I was trying to create an issue when I saw a “guidelines for contributing” link to the Markdown CONTRIBUTING.md in the repository. It would look like the following screenshot:

https://blogger.googleusercontent.com/img/b/R29vZ2xl/AVvXsEjdf0QmTMoiRzz7mCWdaxYsryOGXJ602Hq55zNi4QLPIamWuPzXo2LOzbWv_eDzULNe0rFfEhRnS6vHEAA-tZJjbJWS1DvLUZaixEE9O0Xqg98QUX8T2CxNpJY_FiPpkcDYmYxaEMbW0XQ/s640/GitHub%2520CONTRIBUTING%2520guidelines%2520link.png

GitHub has a Contributing Guidelines post about it. It works for Markdown and reStructuredText at least, since it’s only two I have seen. The latter, which I tried on my own repository after purposely renaming from CONTRIBUTE to CONTRIBUTING. Apparently you need to use V-ING to get it recognized.

Oh language, isn’t that fun? Which are you? “add” or “Add” or “Adds?” I am the first, lower case and base form. I found other than it, they are just too, well, how should I put it? Wordy or unnecessary formal when the commit message still not in the final result with those.

I didn’t try other Markup languages, but I guess as long as one works as being README it will also work as CONTRIBUTING. I like this feature, although I know there are still people don’t read and write a good a issue report when there clearly is a document page about how to contribute.
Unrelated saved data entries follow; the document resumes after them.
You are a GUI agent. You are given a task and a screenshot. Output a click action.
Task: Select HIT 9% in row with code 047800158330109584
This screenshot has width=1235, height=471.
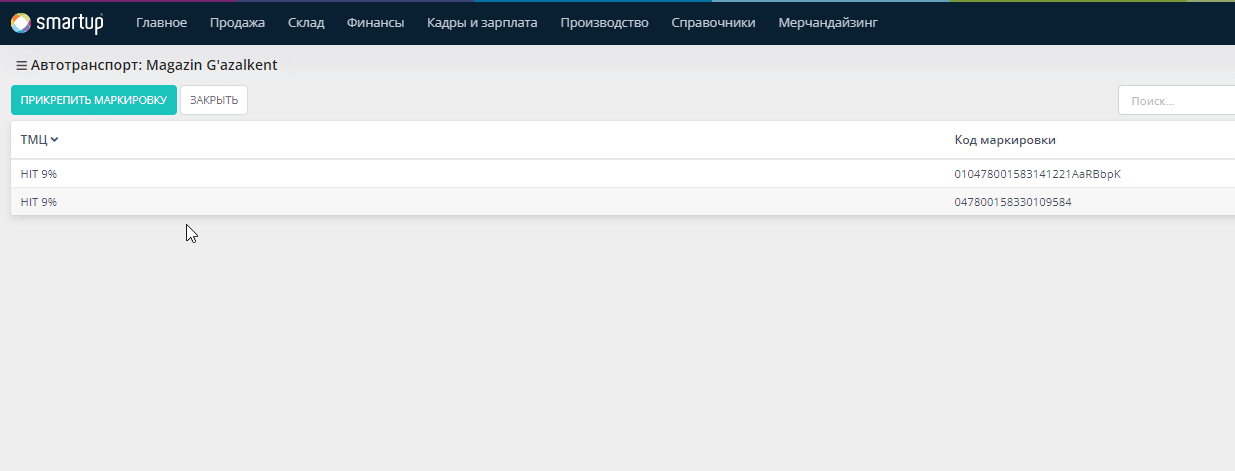39,202
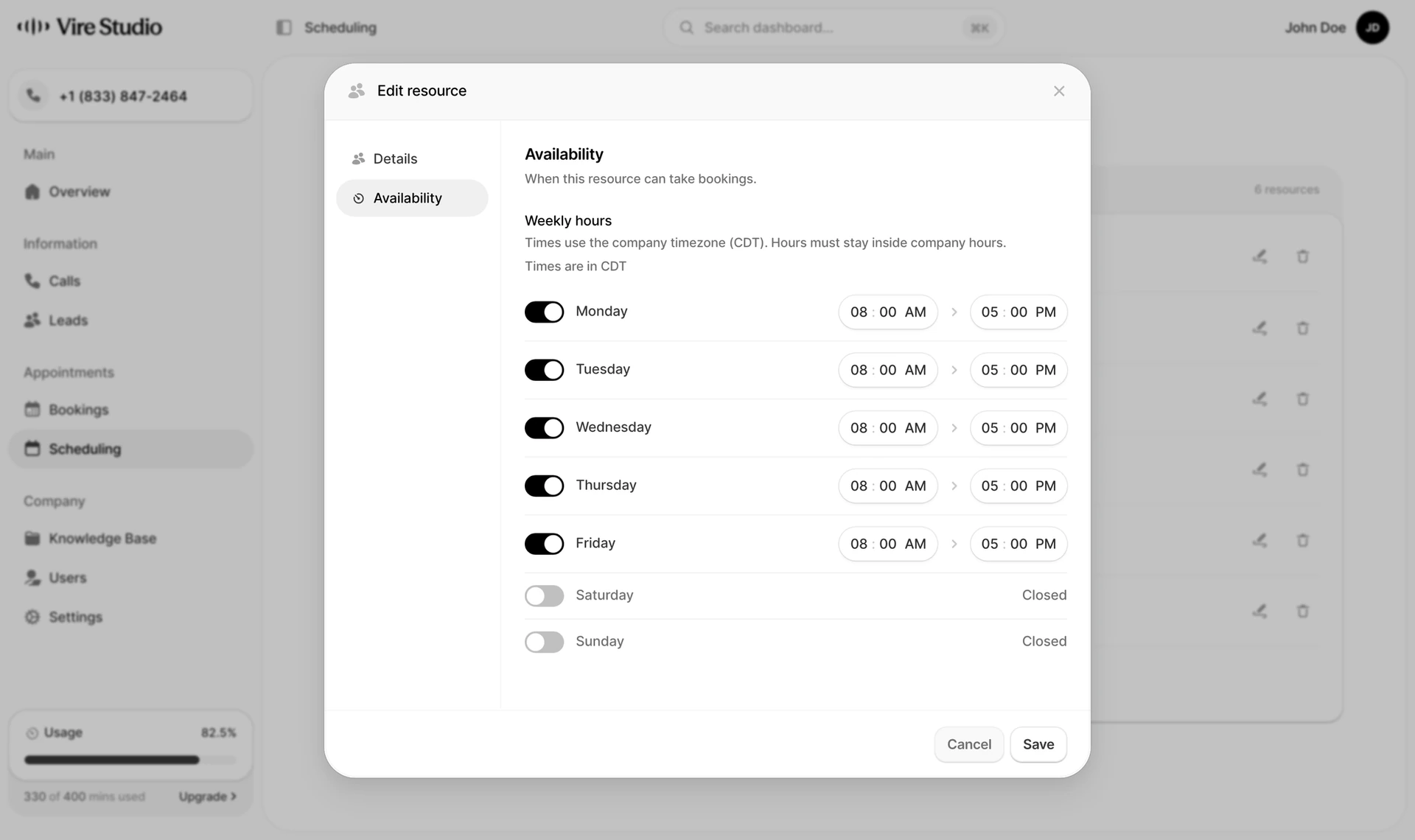
Task: Enable Sunday availability switch
Action: pos(544,642)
This is a feature from September 17, 2012, and I just discovered it, or rediscovered it, because I seem to remember I did see it before. However, it might just a handful of times, so I never paid any attentions to it before.

Anyhow, if you have a popular repository or you are a responsive owner, go create one for it if you haven’t.